Kerry Pushes Missing Iraqi Weapons Story Despite Hard Proof
By Melissa Charbonneau White House Correspondent
October 28, 2004
CBN.com – WASHINGTON - Those missing explosives in Iraq continue to dominate the presidential campaign. Sen. John Kerry is using the disappearance as proof of President Bush's blundering. The President is hitting back, as the weapons story begins to unravel. Both candidates are courting voters in the Buckeye State, with President Bush looking to keep the 20 electoral votes that Ohio gave him in the 2000 election. He is also making stops in Michigan, a state he lost to Al Gore.
Kerry is campaigning in another Gore state, playing to his base in Wisconsin. He is accusing the President of a "growing scandal," saying that Bush failed to protect explosives at the al Qaqaa Arms Dump in Iraq.
Kerry said, "Instead of coming clean with the American people, the Bush administration has blamed the International Atomic Energy Agency, and the U.S. military, and even the media itself. And all the while, the White House took no responsibility for creating the situation where these weapons could [be] missing in the first place. "
Kerry's latest ad claims Bush’s blunder puts American soldiers at risk.
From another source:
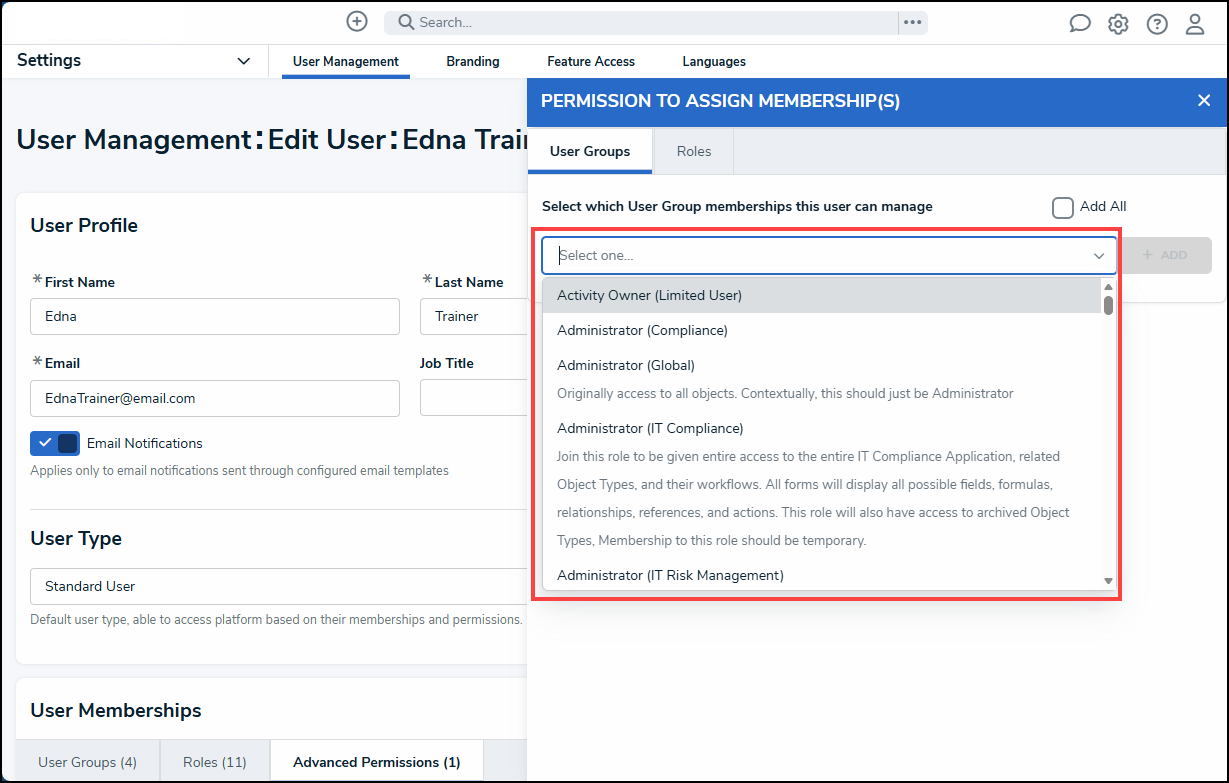The height and width of the screenshot is (783, 1229).
Task: Click the magnifier icon in search bar
Action: (405, 22)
But two of Kerry’s own foreign policy advisers are not backing him up, with one admitting that no one knows the truth about the missing arms, and another saying it is possible that “the explosives had been moved before U.S. troops arrived. "
The President says an investigation is ongoing and Kerry’s charges are part of a pattern of saying anything for his own political advantage.
Bush said, "Now the senator is making wild charges about missing explosives, when his top foreign policy advisors admits, ‘we do not know the facts.’ A political candidate who jumps to conclusions without knowing the facts is not a person you want as your Commander-in-Chief."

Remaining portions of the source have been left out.